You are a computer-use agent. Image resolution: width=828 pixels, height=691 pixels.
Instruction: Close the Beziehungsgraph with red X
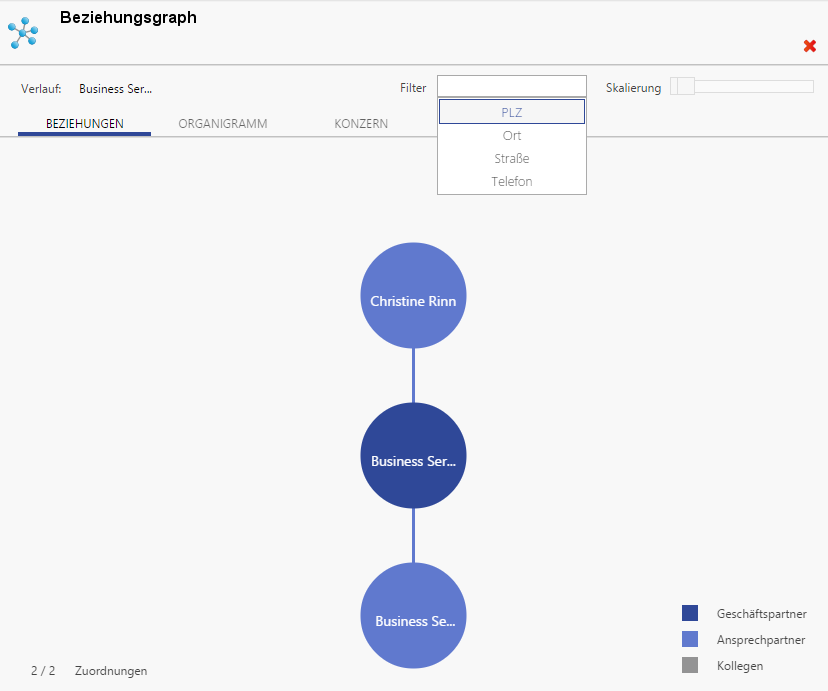coord(810,46)
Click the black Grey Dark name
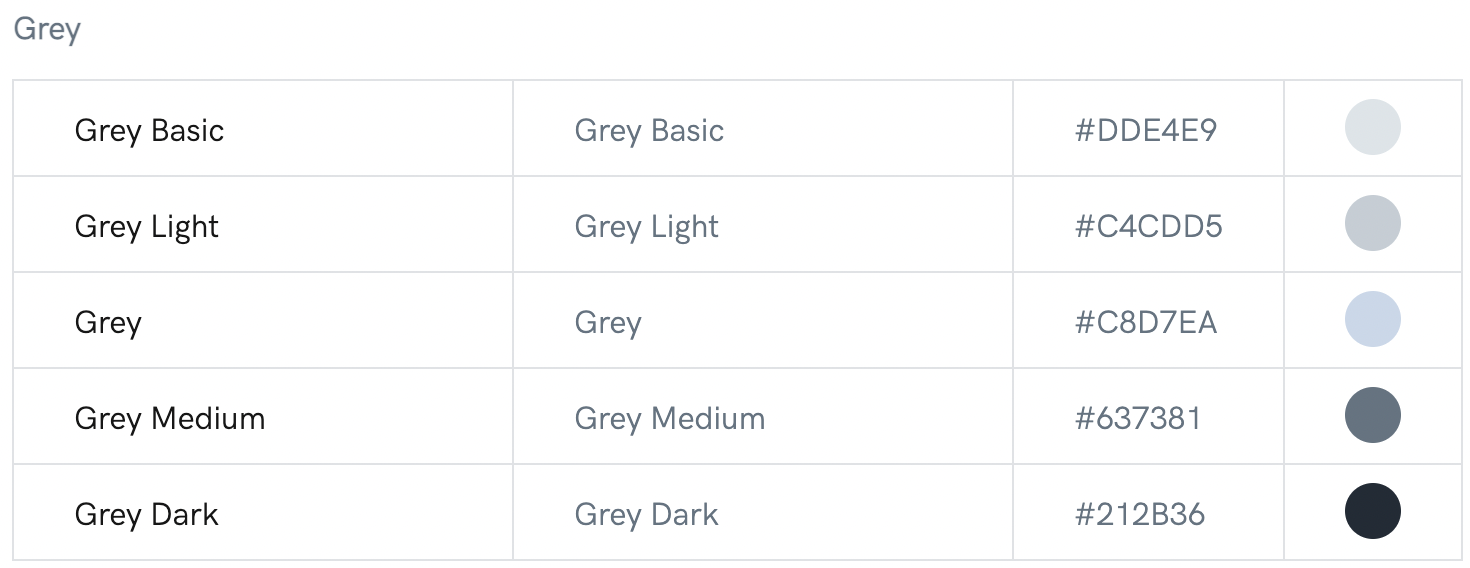Screen dimensions: 1470x568 click(x=147, y=514)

◆ ◆ ◆

[Exercise directions] Where a picture appears in the material above, skip it, and print the rest exactly.

[Response area]
You are a computer-use agent. Image resolution: width=828 pixels, height=691 pixels.
Instruction: Close the Beziehungsgraph with red X
coord(810,46)
Click the black Grey Dark name
Screen dimensions: 1470x568 click(x=147, y=514)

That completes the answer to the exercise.